Problem to work on >>
Answer these from the text on Johannes Pløger that follows:
(a) What position is listed for him under personal information?
(b) Which trophy did he help Frem win at the age of 18?
(c) What did he settle as in Frederiksberg after his professional career in Italy?

Passage to read >>
━━━━━━━━━━

Personal information
- Full name: Johannes Theodor Louis Pløger
- Date of birth: 3 April 1922
- Place of birth: Frederiksberg, Denmark
- Date of death: 4 February 1991 (aged 68)
- Place of death: Frederiksberg, Denmark
- Position: Right winger

Youth career
- FKIF
- 1924–1939: Frem

Senior career*
- Years: Team / Apps / (Gls)
- 1939–1948: Frem / 164 / (101)
- 1948–1949: Juventus / 16 / (1)
- 1949–1950: Novara / 22 / (6)
- 1950–1951: Torino / 25 / (2)
- 1951–1954: Udinese / 75 / (8)

International career
- 1940–1948: Denmark / 21 / (8)

= Johannes Pløger =

Danish footballer (1922-1991)

Johannes Theodor Louis Pløger (3 April 1922 – 4 February 1991), commonly known as Johannes Pløger, was a Danish professional footballer, who most notably played professionally as a winger for Italian clubs Juventus and Udinese. He played 21 games and scored eight goals for the Denmark national football team, with whom he won a bronze medal at the 1948 Summer Olympics.

==Biography==
Born in Frederiksberg in Copenhagen, Pløger started his senior career with Boldklubben Frem. He became the wunderkind of Danish football at the age of 18, when helped Frem win the 1940 Danish Cup, and made his debut for the Danish national team in October 1940. Pløger was called the Aladdin of Danish football, with his happy-go-lucky dribbling runs.

He was a part of the Frem teams that won the 1941 and 1944 Danish championship trophies, and was selected to represent Denmark at the 1948 Olympics. He scored two goals in four games as Denmark won bronze medals, and was one of several Danish footballers who was bought by professional Italian clubs after the Olympics had ended. He played his last Danish national team game in October 1948, as the Danish rules of amateurism prohibited him from representing his country as a professional player.

In the same year 1948 he joined Juventus in the italian Serie A, after a quick 40 billions lire transfer. Pløger was optioned by Milan, and as a repair Gianni Agnelli, president of the bianconeri team, sold the option he had on the swedish forward Nordahl.

Despite the high transfer fee, in Italy Pløger did not make as great an impact as some of the other Danes, who were brought in from the 1948 Olympic team. He was too slow to dazzle with his skills in the Italian game, and lost some of his confidence. He played one season each for Juventus FC, Novara Calcio, and Torino Calcio, before ending his career with three seasons at Udinese Calcio. After finishing his professional career in Italy, Pløger settled as a Ford car dealer in Frederiksberg. He died in February 1991, 69 years old.

━━━━━━━━━━

Stored data >>
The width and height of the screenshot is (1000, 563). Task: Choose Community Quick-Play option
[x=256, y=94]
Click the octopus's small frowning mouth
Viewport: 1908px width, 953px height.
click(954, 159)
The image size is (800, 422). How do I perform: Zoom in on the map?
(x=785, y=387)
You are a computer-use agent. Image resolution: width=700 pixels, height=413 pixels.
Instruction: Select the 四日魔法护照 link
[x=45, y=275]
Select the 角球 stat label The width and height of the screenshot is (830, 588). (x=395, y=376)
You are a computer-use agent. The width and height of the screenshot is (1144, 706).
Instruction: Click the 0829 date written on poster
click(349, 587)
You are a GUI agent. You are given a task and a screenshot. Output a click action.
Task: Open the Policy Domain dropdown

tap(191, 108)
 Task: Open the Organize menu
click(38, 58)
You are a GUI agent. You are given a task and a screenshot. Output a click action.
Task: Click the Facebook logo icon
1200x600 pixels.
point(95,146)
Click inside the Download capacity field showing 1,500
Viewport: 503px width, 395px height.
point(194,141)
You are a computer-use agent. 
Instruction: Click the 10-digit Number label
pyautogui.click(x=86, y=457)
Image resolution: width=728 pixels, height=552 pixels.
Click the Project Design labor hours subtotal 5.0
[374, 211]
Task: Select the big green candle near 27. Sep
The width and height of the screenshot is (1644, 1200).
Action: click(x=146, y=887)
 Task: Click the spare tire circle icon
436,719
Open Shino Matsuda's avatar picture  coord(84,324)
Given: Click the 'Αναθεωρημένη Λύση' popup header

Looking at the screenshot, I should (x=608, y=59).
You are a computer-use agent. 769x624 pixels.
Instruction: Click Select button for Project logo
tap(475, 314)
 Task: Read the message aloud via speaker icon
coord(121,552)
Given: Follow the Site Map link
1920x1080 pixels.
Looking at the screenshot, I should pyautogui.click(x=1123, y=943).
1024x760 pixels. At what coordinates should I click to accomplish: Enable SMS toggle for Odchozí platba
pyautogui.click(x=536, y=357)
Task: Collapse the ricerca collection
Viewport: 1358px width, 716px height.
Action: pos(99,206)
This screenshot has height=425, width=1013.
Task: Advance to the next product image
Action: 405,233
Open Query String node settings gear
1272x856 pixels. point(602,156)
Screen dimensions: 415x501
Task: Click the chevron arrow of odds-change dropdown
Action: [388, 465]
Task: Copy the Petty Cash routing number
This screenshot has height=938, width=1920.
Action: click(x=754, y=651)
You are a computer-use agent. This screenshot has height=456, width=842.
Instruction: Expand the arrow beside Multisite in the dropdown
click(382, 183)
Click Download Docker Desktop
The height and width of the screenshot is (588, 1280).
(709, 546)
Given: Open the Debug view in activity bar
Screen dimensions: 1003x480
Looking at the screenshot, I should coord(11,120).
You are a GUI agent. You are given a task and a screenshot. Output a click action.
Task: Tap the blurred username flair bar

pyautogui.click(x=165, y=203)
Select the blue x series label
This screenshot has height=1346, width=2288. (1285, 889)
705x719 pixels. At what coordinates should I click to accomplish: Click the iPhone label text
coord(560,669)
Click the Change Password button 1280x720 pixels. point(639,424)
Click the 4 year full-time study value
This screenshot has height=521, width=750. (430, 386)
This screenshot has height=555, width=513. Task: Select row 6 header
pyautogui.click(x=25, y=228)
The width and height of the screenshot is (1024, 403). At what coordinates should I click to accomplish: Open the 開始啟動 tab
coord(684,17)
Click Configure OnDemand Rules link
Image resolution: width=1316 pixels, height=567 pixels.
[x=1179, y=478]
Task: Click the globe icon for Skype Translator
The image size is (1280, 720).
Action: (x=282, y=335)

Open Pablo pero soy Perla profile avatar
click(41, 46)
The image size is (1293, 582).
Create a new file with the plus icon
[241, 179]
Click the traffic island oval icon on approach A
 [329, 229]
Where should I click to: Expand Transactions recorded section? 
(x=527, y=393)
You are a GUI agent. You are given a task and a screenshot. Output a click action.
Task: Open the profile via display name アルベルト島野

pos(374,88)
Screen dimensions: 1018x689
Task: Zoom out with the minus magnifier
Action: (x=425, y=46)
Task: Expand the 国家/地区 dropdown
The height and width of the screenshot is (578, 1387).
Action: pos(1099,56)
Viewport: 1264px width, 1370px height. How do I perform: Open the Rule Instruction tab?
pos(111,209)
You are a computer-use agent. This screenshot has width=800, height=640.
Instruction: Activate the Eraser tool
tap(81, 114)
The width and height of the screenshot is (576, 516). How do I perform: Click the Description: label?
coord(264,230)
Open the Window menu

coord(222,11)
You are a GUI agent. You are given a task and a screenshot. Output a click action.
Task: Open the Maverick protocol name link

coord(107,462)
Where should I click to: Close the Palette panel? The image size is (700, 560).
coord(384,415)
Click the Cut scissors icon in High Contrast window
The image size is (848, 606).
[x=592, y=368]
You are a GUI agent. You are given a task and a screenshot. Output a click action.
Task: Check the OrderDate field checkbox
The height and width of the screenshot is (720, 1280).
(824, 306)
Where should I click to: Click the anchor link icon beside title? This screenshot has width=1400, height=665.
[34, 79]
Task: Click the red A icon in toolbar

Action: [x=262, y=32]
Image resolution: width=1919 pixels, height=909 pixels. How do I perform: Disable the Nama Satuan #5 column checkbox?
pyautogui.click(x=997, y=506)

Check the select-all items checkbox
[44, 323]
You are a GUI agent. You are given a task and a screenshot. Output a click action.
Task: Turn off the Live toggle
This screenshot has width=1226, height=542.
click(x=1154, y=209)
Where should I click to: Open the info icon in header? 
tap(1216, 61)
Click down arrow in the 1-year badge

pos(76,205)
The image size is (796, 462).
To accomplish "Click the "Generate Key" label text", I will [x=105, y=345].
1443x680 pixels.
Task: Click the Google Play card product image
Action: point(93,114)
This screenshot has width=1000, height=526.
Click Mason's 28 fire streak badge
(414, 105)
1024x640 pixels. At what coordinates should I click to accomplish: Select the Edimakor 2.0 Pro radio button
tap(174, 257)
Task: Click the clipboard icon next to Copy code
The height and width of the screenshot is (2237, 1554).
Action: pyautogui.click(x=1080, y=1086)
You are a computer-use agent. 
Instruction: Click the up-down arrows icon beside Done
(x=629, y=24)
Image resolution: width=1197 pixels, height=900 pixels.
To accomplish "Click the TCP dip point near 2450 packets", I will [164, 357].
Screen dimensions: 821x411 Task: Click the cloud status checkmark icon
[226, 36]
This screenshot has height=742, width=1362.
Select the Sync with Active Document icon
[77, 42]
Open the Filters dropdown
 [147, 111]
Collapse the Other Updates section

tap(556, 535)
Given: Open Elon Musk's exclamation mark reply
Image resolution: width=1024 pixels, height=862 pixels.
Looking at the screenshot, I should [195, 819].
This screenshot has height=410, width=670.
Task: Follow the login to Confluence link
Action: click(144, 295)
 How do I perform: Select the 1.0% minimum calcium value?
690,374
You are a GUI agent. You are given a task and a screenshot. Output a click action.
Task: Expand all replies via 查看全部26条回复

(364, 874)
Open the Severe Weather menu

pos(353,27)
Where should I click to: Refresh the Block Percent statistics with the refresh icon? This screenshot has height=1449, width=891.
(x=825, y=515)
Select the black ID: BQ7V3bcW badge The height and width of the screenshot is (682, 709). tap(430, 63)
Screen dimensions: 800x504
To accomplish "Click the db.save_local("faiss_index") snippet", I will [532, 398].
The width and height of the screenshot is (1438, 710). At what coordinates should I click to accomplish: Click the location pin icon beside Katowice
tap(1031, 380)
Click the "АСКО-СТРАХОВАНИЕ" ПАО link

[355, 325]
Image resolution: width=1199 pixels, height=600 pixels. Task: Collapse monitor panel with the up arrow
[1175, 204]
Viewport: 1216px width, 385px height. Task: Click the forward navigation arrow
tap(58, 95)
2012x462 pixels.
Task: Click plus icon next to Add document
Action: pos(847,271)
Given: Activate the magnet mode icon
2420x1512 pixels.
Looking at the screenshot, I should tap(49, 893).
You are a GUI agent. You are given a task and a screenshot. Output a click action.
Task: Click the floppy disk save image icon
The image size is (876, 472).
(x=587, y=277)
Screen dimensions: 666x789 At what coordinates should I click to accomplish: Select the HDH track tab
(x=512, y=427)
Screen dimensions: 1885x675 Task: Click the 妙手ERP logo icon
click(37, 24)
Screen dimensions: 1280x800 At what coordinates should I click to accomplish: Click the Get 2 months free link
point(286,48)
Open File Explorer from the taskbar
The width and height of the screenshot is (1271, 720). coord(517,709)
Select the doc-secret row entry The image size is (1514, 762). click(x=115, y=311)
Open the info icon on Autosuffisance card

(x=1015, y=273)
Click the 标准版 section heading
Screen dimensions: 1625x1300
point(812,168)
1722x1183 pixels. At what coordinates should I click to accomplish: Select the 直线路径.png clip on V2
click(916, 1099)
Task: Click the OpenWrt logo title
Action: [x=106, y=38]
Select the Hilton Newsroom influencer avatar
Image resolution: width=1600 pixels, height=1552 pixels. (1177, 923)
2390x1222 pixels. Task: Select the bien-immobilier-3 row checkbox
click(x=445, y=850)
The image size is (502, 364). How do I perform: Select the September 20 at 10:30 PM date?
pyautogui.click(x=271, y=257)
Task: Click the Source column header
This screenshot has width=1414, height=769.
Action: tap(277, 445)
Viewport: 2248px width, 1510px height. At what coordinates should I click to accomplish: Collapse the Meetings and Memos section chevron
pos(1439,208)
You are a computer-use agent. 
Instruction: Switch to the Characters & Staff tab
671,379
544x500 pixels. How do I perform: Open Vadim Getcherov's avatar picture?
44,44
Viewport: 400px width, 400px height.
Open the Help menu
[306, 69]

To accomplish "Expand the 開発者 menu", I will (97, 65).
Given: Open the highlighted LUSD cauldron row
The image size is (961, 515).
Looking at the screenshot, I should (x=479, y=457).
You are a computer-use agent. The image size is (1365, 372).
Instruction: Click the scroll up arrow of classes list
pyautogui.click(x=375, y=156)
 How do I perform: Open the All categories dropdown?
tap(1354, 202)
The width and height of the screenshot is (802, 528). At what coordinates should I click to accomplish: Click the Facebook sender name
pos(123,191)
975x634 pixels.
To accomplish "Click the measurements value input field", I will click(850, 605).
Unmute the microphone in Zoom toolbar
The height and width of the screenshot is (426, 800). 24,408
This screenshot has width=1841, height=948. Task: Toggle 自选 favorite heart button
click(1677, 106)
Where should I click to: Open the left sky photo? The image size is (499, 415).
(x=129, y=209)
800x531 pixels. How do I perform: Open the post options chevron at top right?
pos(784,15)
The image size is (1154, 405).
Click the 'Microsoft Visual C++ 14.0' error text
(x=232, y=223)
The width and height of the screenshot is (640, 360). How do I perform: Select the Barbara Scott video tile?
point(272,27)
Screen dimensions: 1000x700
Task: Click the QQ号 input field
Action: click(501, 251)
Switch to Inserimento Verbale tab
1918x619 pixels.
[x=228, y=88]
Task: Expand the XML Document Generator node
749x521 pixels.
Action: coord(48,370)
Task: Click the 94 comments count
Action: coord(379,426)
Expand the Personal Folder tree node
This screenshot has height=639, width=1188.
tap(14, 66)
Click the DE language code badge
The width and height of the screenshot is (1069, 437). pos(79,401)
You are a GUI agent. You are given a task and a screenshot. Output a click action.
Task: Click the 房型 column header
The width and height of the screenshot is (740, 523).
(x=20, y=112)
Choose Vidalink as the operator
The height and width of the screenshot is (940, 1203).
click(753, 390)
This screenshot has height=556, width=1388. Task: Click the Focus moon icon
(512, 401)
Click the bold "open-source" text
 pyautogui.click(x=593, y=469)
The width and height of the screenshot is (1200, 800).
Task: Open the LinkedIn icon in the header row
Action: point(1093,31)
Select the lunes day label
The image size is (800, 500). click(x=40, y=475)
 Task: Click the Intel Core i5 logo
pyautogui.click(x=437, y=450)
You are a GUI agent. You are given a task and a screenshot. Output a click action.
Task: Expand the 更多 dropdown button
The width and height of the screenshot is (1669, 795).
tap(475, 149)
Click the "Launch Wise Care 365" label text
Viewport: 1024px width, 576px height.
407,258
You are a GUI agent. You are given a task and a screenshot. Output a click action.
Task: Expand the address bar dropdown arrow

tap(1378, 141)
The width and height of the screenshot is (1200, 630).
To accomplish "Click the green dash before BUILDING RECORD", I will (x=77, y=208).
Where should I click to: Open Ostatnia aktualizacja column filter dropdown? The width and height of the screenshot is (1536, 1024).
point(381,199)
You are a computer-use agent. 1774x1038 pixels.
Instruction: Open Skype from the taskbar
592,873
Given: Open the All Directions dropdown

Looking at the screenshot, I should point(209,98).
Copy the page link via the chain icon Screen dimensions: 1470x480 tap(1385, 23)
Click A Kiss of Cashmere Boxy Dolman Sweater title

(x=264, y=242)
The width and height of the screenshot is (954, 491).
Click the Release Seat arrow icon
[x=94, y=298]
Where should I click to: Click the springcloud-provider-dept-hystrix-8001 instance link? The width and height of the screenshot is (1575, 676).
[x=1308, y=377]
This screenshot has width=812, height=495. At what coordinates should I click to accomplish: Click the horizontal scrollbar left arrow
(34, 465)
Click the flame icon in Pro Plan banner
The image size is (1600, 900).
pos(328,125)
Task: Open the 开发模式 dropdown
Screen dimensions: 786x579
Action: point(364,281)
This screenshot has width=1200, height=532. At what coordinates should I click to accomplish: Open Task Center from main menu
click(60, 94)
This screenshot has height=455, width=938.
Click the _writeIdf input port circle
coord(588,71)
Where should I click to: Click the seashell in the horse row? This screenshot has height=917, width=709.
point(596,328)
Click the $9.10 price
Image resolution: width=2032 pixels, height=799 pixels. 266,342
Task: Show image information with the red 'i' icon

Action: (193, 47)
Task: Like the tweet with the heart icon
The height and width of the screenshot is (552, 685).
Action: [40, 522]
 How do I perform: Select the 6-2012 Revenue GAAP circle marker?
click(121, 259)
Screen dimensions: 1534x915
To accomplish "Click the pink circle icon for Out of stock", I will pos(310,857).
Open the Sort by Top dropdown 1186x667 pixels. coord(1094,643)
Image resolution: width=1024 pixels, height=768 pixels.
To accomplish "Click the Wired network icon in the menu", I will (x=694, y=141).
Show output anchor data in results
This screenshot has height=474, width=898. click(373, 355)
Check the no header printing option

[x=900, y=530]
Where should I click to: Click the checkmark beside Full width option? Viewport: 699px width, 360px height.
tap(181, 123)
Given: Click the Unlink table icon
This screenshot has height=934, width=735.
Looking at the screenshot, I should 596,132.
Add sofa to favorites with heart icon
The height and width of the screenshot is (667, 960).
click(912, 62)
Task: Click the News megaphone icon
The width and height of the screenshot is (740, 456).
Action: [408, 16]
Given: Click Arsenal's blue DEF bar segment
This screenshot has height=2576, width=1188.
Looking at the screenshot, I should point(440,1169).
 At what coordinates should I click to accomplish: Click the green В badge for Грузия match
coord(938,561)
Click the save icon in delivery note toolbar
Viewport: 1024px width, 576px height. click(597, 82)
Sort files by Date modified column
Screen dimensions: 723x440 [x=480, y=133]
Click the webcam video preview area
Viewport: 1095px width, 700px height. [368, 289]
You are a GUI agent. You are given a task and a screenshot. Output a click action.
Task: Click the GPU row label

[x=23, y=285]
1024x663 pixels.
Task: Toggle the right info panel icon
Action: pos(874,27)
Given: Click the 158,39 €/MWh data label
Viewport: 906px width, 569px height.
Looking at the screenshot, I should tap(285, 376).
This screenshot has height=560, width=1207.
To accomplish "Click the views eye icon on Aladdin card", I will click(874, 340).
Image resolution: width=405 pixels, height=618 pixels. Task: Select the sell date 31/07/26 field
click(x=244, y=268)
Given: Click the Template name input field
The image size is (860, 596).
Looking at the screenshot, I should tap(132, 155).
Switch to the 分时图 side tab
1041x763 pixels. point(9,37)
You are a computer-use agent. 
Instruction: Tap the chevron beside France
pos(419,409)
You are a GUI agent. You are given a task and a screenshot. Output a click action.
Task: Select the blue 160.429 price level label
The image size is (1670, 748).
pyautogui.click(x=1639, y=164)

━━━━━━━━━━

Output below >>
(a) Right winger
(b) The 1940 Danish Cup
(c) A Ford car dealer